My point isn't that cities or suburbs are better, just that there's a place for both. Having lived in both and now getting to enjoy the best of both has allowed me a life I couldn't possibly have if I was stuck in one or the other. Scaling for automobiles works out really well for people who enjoy automobiles and the communities they create, which are not only livable, but enjoyable, for the people who want that kind of life.




Suburbs are fine as long as we make people pay for the externalities that living there costs other people. Each extra car on the freeway is a cost to everyone else in congestion. If that car burns carbon, there's extra pollution in the air. Culs-de-sac cost neighborhoods travel time, congestion and pollution.

Living anywhere leads to costs for other people, but it's significantly higher in the suburbs. It'd be nice if governments would make people pay each other for those costs. Instead, they usually subsidize suburban living via roads, universal service fees, expenditures to ensure cheap fuel, etc.


How would you have any idea if it's "significantly higher in the suburbs" ?

Subway and mass transit systems cost billions of dollars to build and maintain. Power, water and sewer infrastructure; policing and fire protection; subsidized insurance and natural disaster response; parking, health and sanitation -- These and others are the massive costs of high density urban living. This is a scalability issue. And my understanding is that it's difficult and expensive to build these things to scale to urban densities.

I think you're being myopic about the costs of cul de sacs and interstate congestion.


Which of these "costs" do not exist in suburbs? (except subway, the analog of which is highways to the suburbs). All of those are present in suburbs too.


Cost in "scare quotes"?

Beside, you've already got your answer. Read the last sentence: This is a scalability issue. And my understanding is that it's difficult and expensive to build these things to scale to urban densities.

Density is the issue.


So your point being that to the service the same population it costs more if the population is concentrated in a smaller area like in a city, rather than dispersed in suburbs? I hope I am reading you correctly.

I'd submit that the experience with broadband/cell phone costs+coverage in the US vs. other countries shows that it's cheaper to provide services if population density is higher.


I believe you'll find that's also incorrect. The trouble there is that you can put only so much radio transmission power in a given "cell" on the network.
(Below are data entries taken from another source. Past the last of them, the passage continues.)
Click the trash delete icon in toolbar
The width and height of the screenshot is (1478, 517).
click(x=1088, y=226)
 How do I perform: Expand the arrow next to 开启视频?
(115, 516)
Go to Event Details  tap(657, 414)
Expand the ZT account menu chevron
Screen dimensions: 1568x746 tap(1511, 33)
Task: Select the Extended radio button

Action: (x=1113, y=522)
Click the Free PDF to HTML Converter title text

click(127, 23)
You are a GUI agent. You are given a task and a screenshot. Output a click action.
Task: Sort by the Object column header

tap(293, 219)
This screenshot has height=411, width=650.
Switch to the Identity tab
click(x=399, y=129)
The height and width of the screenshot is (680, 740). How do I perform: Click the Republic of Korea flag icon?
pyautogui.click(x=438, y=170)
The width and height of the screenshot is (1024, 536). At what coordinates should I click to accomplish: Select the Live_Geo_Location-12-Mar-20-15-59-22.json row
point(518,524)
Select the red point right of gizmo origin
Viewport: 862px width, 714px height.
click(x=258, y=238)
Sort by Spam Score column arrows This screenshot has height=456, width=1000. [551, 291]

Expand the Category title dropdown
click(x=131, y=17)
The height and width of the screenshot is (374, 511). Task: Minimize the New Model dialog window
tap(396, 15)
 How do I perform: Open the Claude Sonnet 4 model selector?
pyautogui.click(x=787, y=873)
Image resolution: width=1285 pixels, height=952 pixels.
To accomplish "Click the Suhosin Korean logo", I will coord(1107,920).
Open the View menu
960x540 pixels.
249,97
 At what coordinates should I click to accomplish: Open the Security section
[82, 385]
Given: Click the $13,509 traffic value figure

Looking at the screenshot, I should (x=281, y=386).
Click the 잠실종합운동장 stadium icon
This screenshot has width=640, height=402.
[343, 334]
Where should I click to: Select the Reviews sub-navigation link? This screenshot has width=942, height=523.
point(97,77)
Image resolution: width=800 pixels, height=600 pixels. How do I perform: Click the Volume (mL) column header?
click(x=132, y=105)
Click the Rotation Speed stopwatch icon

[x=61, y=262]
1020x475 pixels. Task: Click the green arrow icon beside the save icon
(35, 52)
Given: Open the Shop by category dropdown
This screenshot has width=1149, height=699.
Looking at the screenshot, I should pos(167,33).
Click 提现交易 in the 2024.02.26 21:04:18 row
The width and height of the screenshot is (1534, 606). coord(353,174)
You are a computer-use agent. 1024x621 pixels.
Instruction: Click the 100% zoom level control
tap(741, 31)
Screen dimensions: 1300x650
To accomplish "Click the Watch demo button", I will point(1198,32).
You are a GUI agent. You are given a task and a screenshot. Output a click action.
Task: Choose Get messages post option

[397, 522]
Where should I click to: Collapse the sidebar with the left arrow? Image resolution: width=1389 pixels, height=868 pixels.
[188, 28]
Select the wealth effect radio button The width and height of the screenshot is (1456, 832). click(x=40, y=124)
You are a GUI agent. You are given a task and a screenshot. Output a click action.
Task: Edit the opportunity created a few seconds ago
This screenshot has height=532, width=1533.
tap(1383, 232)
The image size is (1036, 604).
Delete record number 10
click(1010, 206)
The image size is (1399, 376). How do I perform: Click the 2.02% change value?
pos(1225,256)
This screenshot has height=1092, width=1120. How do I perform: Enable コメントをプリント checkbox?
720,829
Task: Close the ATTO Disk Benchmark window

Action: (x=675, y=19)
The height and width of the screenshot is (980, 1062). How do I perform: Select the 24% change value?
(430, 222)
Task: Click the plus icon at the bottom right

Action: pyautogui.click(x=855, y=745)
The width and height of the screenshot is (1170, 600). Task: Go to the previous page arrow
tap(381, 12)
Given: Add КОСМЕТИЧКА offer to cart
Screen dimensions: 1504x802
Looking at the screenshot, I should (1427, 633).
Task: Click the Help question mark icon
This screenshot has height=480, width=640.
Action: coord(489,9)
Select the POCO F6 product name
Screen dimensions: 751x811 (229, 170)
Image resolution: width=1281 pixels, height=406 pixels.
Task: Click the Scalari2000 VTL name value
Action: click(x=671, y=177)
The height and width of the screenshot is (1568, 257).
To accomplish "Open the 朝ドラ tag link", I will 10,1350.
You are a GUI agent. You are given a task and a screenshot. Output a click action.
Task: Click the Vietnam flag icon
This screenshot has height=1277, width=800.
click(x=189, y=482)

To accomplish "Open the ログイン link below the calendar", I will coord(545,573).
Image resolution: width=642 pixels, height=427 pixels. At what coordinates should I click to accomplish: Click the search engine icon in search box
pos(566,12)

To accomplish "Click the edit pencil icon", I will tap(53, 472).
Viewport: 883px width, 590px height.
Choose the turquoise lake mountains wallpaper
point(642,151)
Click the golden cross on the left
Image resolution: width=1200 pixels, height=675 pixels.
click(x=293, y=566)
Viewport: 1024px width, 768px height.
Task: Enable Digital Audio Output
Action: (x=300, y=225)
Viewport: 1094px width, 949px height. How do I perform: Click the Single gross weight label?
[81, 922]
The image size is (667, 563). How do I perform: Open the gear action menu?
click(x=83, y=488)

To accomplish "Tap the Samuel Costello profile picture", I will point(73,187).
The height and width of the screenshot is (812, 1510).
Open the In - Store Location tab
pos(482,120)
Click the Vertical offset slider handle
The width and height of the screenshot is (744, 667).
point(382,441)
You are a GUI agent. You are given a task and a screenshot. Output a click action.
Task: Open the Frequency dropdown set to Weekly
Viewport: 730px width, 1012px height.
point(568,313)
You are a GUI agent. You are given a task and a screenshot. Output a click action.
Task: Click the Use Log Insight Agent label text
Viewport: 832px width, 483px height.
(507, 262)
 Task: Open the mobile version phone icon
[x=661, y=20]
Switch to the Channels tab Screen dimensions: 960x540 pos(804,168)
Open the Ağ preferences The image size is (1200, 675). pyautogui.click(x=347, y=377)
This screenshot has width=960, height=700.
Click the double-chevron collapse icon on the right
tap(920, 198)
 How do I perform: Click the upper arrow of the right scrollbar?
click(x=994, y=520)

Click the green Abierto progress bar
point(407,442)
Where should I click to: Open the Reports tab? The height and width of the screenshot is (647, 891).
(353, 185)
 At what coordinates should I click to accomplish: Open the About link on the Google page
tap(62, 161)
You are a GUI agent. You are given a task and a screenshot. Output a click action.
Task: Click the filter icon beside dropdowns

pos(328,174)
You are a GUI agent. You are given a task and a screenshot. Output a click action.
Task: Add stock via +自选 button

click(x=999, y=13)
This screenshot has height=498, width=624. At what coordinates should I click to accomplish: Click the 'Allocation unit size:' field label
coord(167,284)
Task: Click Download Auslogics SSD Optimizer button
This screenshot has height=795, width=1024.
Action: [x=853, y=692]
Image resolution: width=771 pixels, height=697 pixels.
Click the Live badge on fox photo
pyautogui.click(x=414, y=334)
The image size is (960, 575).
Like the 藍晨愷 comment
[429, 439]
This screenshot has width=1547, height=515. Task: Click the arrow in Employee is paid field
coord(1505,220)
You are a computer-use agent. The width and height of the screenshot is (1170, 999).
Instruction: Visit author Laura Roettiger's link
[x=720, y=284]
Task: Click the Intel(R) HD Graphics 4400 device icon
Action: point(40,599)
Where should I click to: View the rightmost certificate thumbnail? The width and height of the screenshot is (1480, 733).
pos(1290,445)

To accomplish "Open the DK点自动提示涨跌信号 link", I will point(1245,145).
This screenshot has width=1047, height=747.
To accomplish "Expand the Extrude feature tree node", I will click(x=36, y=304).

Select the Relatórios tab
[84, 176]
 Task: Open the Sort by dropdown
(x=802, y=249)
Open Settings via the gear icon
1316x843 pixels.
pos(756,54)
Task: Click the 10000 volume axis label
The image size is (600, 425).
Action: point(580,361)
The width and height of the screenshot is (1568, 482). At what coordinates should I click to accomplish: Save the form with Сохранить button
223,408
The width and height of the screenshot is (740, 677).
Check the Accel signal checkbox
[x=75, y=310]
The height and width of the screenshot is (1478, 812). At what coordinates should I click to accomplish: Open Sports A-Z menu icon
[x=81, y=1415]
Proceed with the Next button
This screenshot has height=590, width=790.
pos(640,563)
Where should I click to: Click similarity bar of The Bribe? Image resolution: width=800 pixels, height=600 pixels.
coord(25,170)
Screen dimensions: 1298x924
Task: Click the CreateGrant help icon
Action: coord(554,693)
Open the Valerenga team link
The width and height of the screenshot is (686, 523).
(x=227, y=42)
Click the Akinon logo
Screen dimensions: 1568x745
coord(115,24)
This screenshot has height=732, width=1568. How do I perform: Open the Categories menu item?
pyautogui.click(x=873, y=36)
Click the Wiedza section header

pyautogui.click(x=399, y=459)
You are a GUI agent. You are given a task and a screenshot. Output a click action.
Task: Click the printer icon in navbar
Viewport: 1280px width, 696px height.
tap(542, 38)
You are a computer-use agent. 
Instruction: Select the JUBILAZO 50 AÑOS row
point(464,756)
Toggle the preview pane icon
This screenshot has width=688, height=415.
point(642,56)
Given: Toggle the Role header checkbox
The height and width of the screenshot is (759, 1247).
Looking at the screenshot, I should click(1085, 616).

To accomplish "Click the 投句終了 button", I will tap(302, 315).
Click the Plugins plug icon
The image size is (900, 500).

In order to provide proper service to high density urban areas, you have to build more towers (more overlapping "cells") than in rural and suburban areas.

Now, you may end up having no higher a ratio of towers to subscribers than in the suburbs. But what you do have, is a lot higher costs to rent an easement for the tower. Renting antenna space from a building is a lot more expensive than an easement in some back yard.


The cost isn't fair to the local suburb government, but that's because most of their economy runs through the city (hence the commute). Since the economy is shared, so should the cost.


Honestly, the externalities of suburban living pale in comparison to the externalities of centralized banking and the military-industrial complex. Lets start cutting gov't funding to multi-billion dollar companies before we start cutting funding to our fellow citizens.

http://www.newwest.net/index.php/city/article/farming_park_a...

Maybe we can start with this and move from there.


Couldn't you, for example, cut some funding from the "military-industrial complex", if it wasn't needed to secure the resources (oil) to sustain the suburbs? Don't you need huge central banks to provide cheap loans to devastate large portions of countryside with yet another suburban sprawl?

I'm not saying it's the case. But maybe, could it be the other way around? What if these were in fact just another externality of suburban life?


Oil in the ground is useless to most nations. Most nations want to sell you their oil, especially poor ones with unruly populations.

US policy with regard to the sale of oil is mostly on the prevention side. (eg. Iran, Libya, Iraq). At $100 bbl there is no shortage of oil outside the middle east. Did you happen to notice that once the US got involved in Libya the price of oil went up? See also wars in Iraq / Afganistan, now lets say you owned an oil field in Saudi Arabia, if it costs $2 bbl to extract and $1 to the Saudi's in royalties would you prefer to sell your oil at $30 bbl or $100 bbl?

The idea that the US has the military industrial complex to provide cheap oil to the suburbs is a fantasy dreamed up by environmentalists designed to appeal to urban pseudo-intellectuals (who are their primary base of support after the coal industry stopped funding them after they took care of the nuclear industry in the 70s). As a side benefit it makes suburban people think their gov't gives a shit about them. If you're a republican it's a win-win situation. This is like thinking that the protestant reformation was allowed to happen because the King of Prussia? was a liberty lover and not because it massively undermined the power of the catholic church.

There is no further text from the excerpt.